→ TASK STATEMENT
Can you rewrite the lines from the one containing "You are a computer-use agent." through the end of the records, inclusive, as a numbered list? Skip any blank lines and leave the pictures out.

Word and element location records
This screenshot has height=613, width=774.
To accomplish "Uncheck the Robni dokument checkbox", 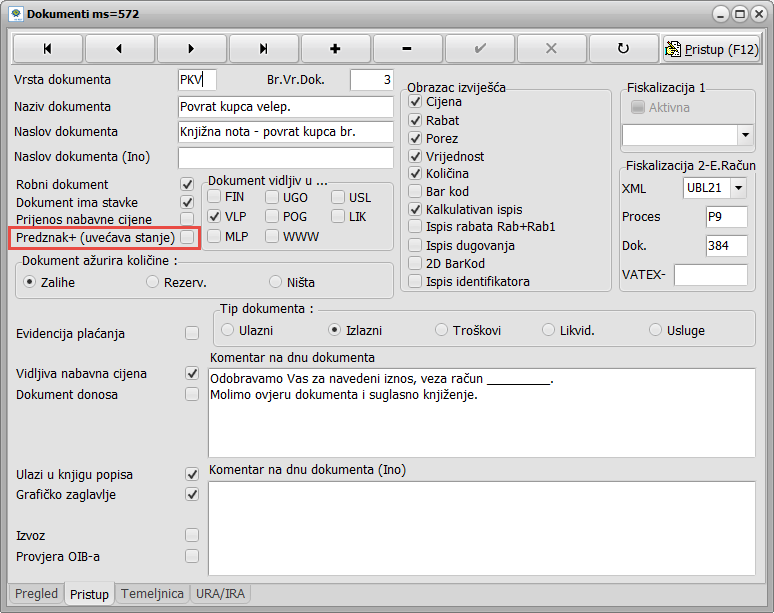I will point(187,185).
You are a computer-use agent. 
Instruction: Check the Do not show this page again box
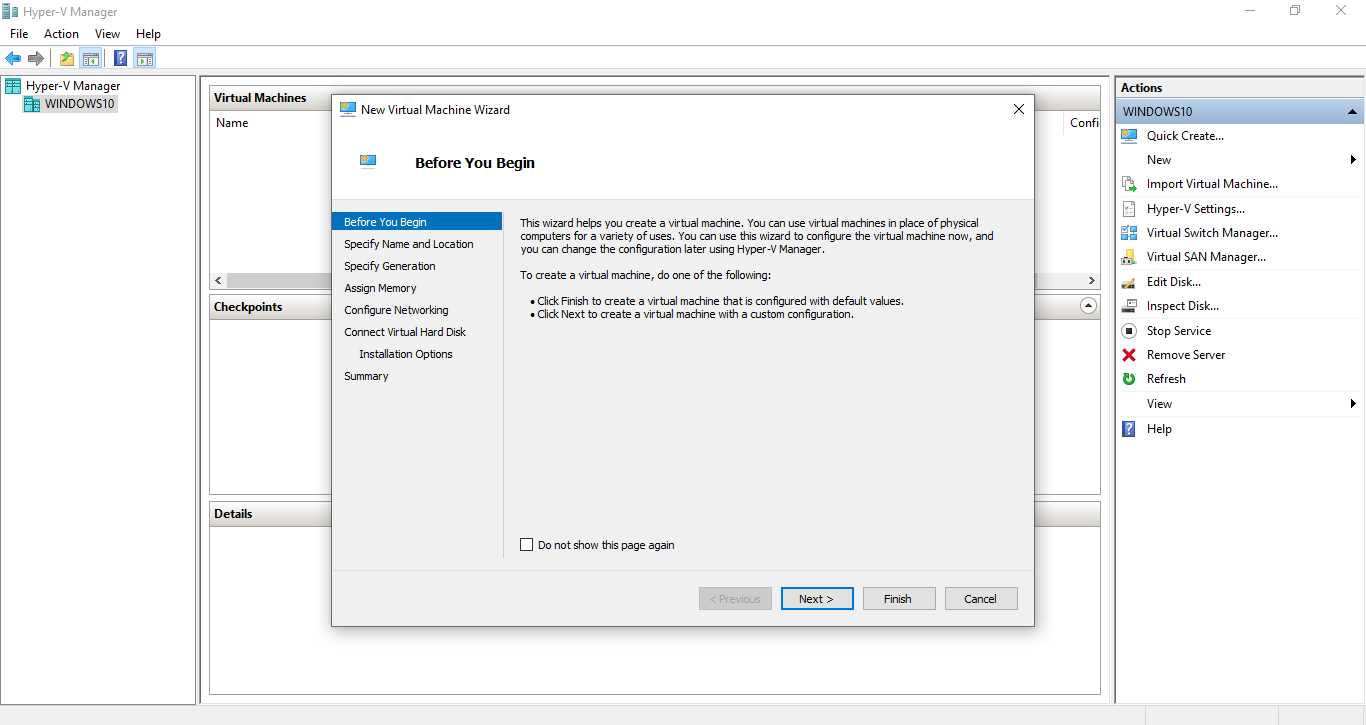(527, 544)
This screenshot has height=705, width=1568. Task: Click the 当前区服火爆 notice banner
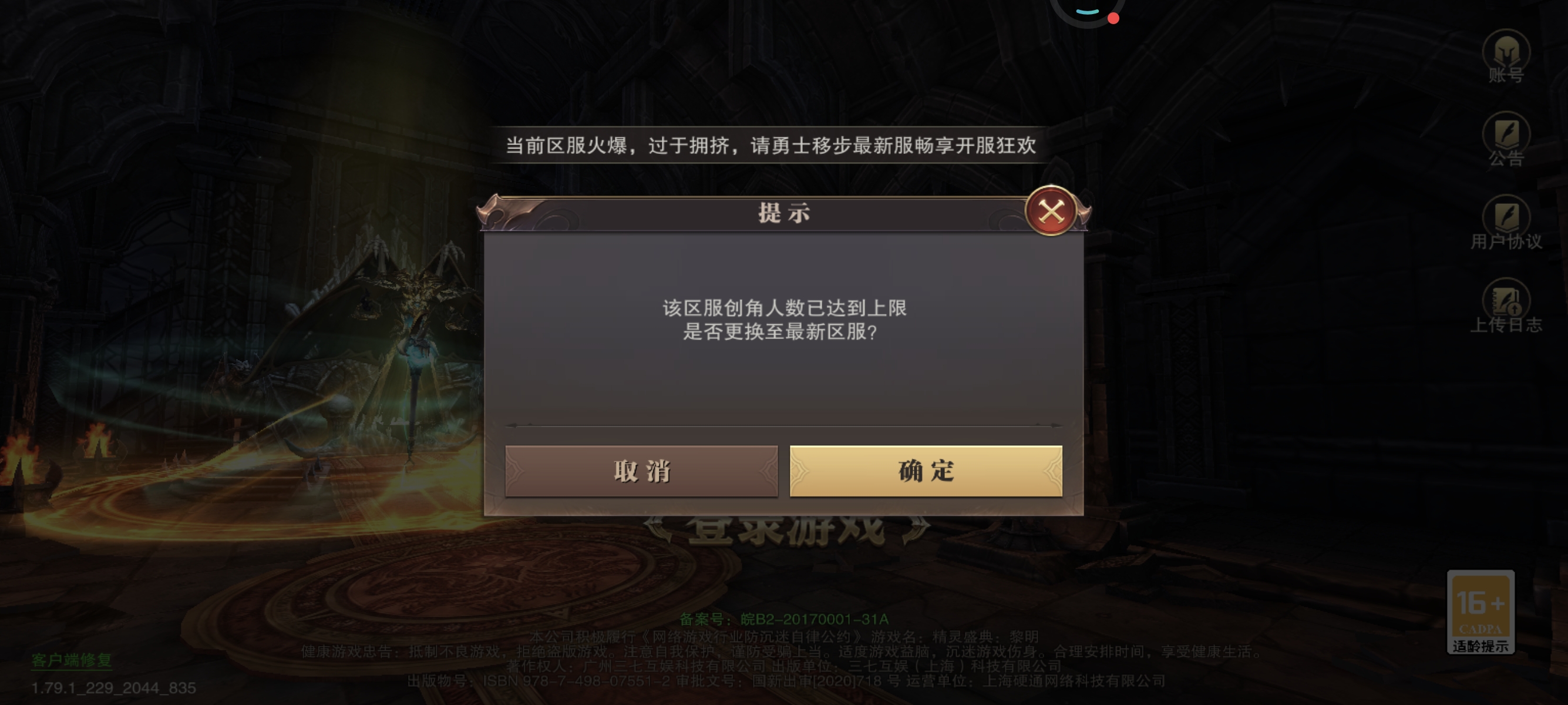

→ ANSWER FOR THE TASK
1. You are a computer-use agent. 
2. Instruction: Check the Do not show this page again box
3. (527, 544)
4. This screenshot has height=705, width=1568. Task: Click the 当前区服火爆 notice banner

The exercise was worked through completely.